Course Offerings

Winter 2024

See complete information about these courses in the course offerings database. For more information about a specific course, including course type, schedule and location, click on its title.

Introduction to Digital Culture and Information

DCI 101 - Brooks, Mackenzie K.

What does it mean to be a citizen of a digital world? How do you think critically about the ways that technology shapes our society? How do you learn new digital skills when platforms are constantly changing? How do you find and use information effectively without being overwhelmed or misled? Through hands-on activities and project-based learning, this course serves as an introduction to the study of digital culture and information. Students will develop the critical capacity and technological fluency necessary to understand, analyze, critique, and create in a world dominated by digital media, software algorithms, and information overload.

Topics in Digital Culture and Information: Geospatial Analytics

DCI 295A - Tombarge, John W.

Engaged citizenship in a global and diverse society requires individuals to understand the social and economic situations wherein people live. This class will provide students with the tools to do just that by introducing methods of geospatial analysis for research and strategic communications. Maps offer an effective way to convey information, and, with geospatial analysis in their research toolset, students will be able to create maps that allow their readers to visualize the relevant data. In this class, students will form research questions, find appropriate data, and apply geospatial analytic tools to study social issues and reach informed conclusions. Students need no specific technical experience as the class will introduce a suite of Geographic Information Systems software and geospatial tools.

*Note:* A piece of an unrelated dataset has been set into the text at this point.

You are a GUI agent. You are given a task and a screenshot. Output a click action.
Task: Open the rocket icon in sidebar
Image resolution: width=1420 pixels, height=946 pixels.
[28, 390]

Creating Digital Scholarship Seminar

DCI 393 - Kiser, Paula S.

This seminar provides students with the skills, theoretical background, and methodological support to transform a work of traditional scholarship within an academic discipline into a public-facing work of digital scholarship. Students decide on a digital project in consultation with classmates and the instructor. Students survey and analyze examples of digital scholarship to determine what form each student's project should take.

Fall 2023

See complete information about these courses in the course offerings database. For more information about a specific course, including course type, schedule and location, click on its title.

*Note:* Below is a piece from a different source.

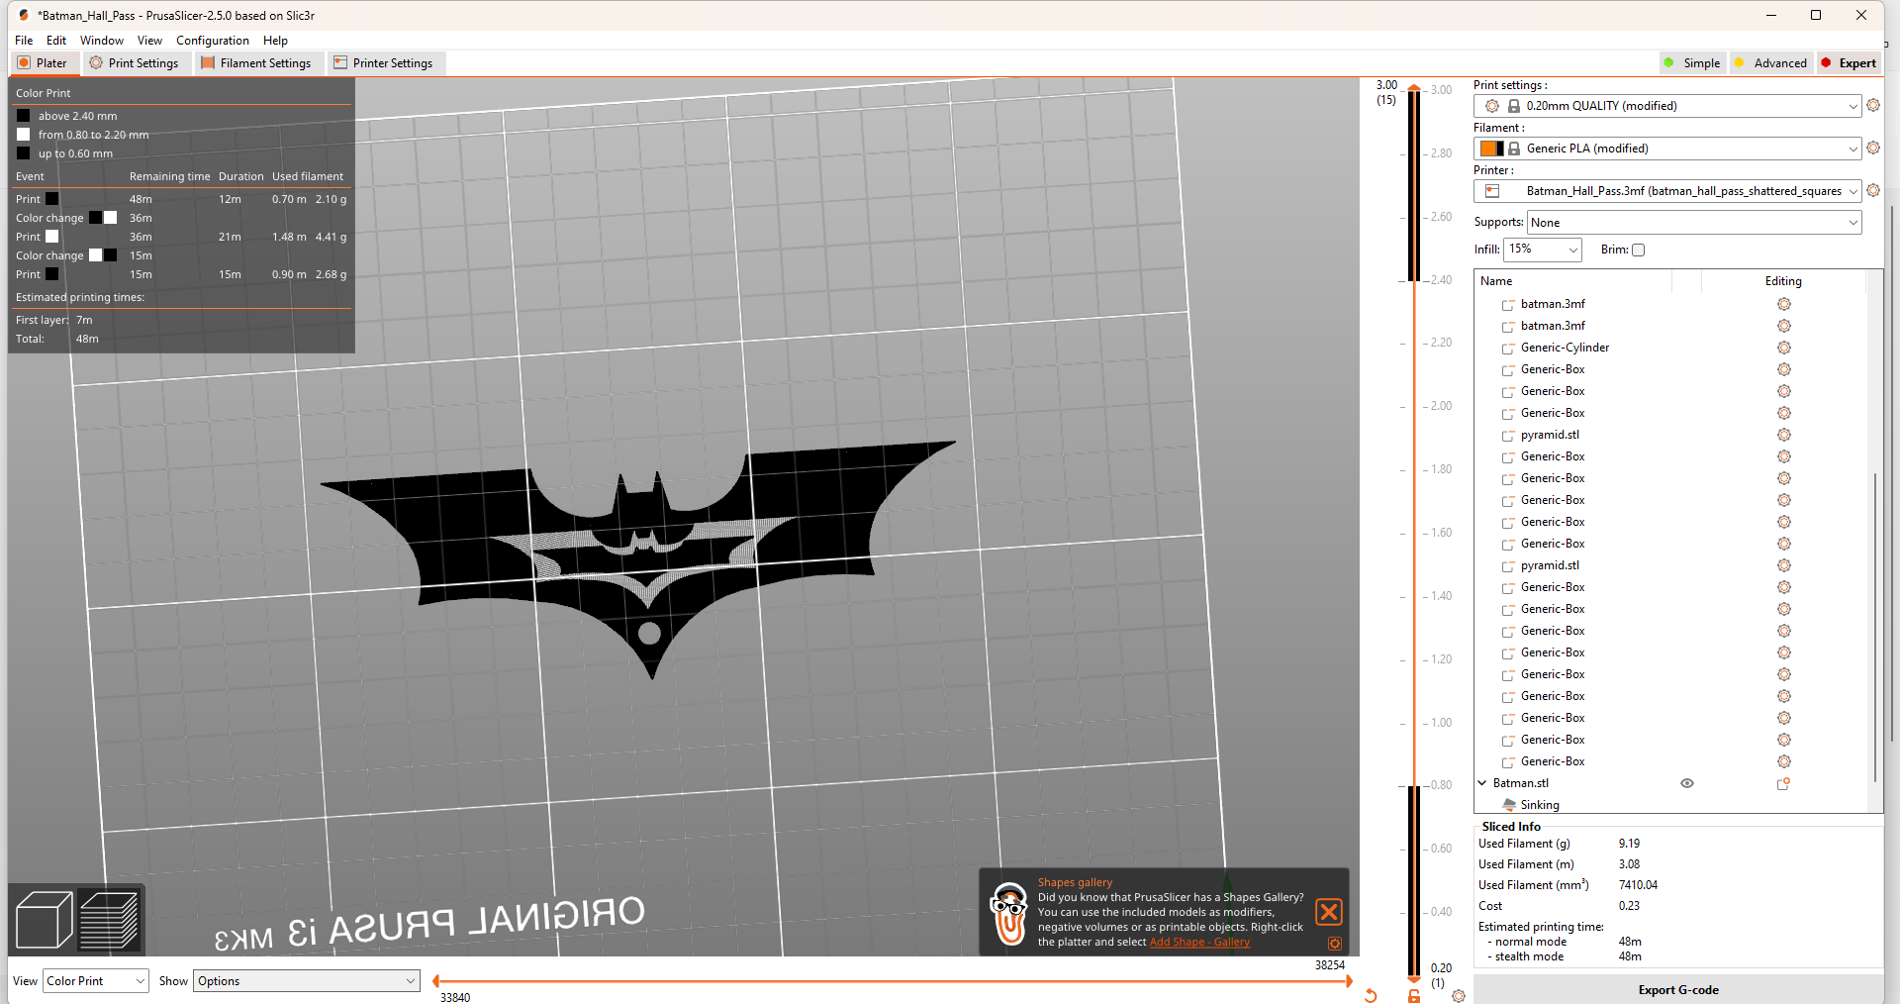Hide Batman.stl using its eye toggle
1900x1004 pixels.
[x=1687, y=783]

Introduction to Digital Culture and Information

DCI 101 - Teaff, Elizabeth A. / Clear, Mattie

What does it mean to be a citizen of a digital world? How do you think critically about the ways that technology shapes our society? How do you learn new digital skills when platforms are constantly changing? How do you find and use information effectively without being overwhelmed or misled? Through hands-on activities and project-based learning, this course serves as an introduction to the study of digital culture and information. Students will develop the critical capacity and technological fluency necessary to understand, analyze, critique, and create in a world dominated by digital media, software algorithms, and information overload.

FS: First Year Seminar: Every Map Tells a Story

DCI 180A - Tombarge, John W.

Place-based technologies permeate our lives, from the location services on our smartphones to the spatial-decision support systems that guide applications in areas such as disaster management, health care and public health, digital humanities, resource and water management, urban and regional planning, sustainability, and business analytics. This class will investigate the power of maps and spatial data to document and illustrate local and global issues. Learn how to use Geographic Information Systems (GIS) to explore the world around you and share ideas. Apply GIS principles and tools to create your own maps and tell your own stories.

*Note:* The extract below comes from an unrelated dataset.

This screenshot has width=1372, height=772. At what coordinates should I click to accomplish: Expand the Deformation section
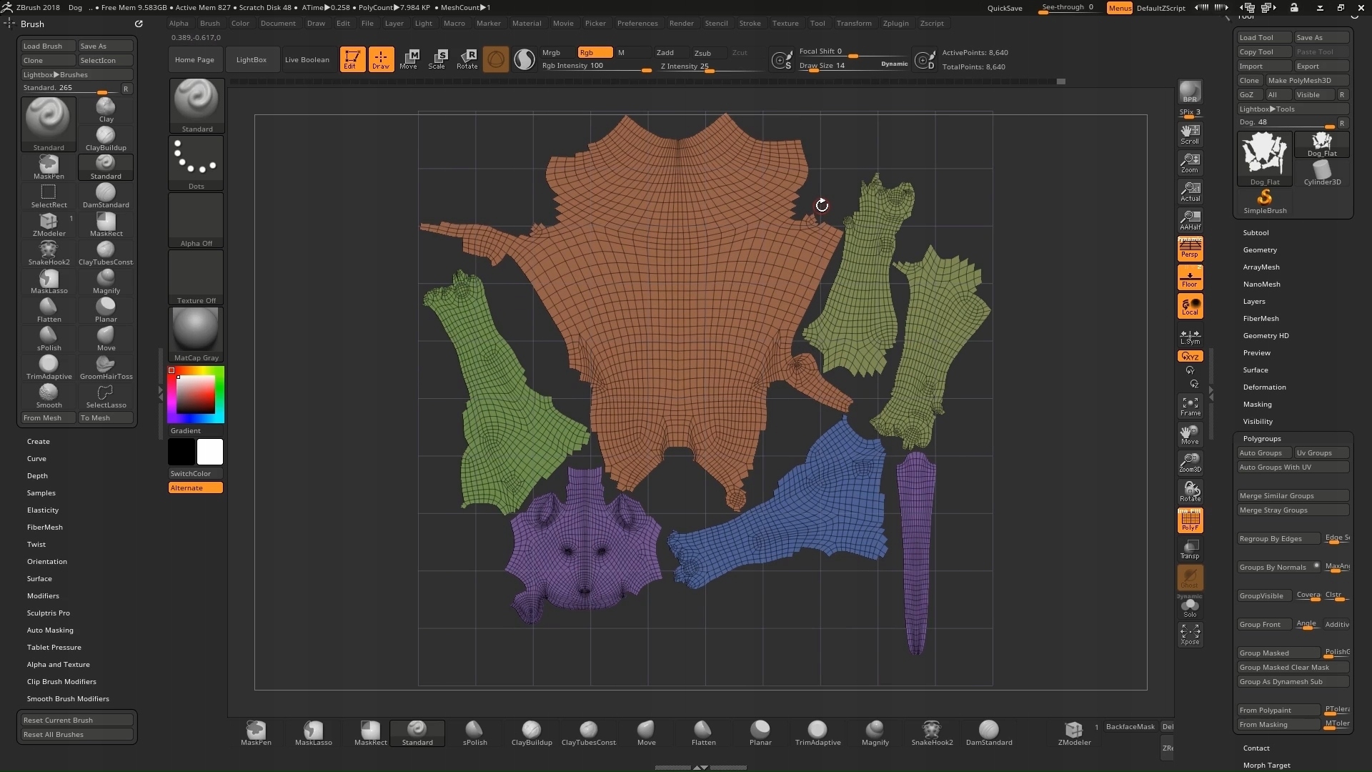1264,387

Digital Collections and Exhibits

DCI 201 - Kiser, Paula S.

Students explore W&L's history through primary sources in Special Collections and Archives to develop a public-facing online collection of materials and a narrative exhibit. This course teaches students how to plan and implement a digital collection and exhibit from the initial concept through the final project.

Topics in Digital Culture and Information: Digital Editions

DCI 295D - Brooks, Mackenzie K.

Can we trust text? What happens on the journey from handwritten manuscript to your phone screen? Does the meaning change when the format changes? How do the hands of editors, publishers, printers alter a work? When we can search millions of books in an instant, how do we find nuance in the materiality of text? This course explores the definitions, purposes, and uses of scholarly editions of literary and historic texts in the digital age. Using material from Leyburn Library's Special Collections and Archives, we will work together to build our own digital edition. Along the way, students will learn foundational tech skills for digital publishing.

Directed Individual Study: Oral Histories

DCI 403A - Kiser, Paula S.

A course designed for students who wish to undertake a digital scholarship project of their own conception and execution. Applications must be approved by the department and accepted by the student’s proposed director. In consultation with a director, students plan an independent course of study which must culminate in the production of a work of public-facing digital scholarship. May be repeated for degree credit if the topics are different

Spring 2023

See complete information about these courses in the course offerings database. For more information about a specific course, including course type, schedule and location, click on its title.

Topics in Digital Culture and Information: Crowdsourcing on the Internet

DCI 295C - Vaughan, Katherine (K.T.)

Crowdsourcing has become a major part of academic and corporate research across disciplines in the sciences and humanities. “Citizen science” and “citizen archivist” online programs allow non-experts opportunities to participate in research in new and surprising ways. Students will explore citizen research projects and platforms that support scholarship across the research lifecycle, from data gathering to manipulation to evaluation and publication. Examples may include Zooniverse, Making History (Library of Virginia), and Wikipedia.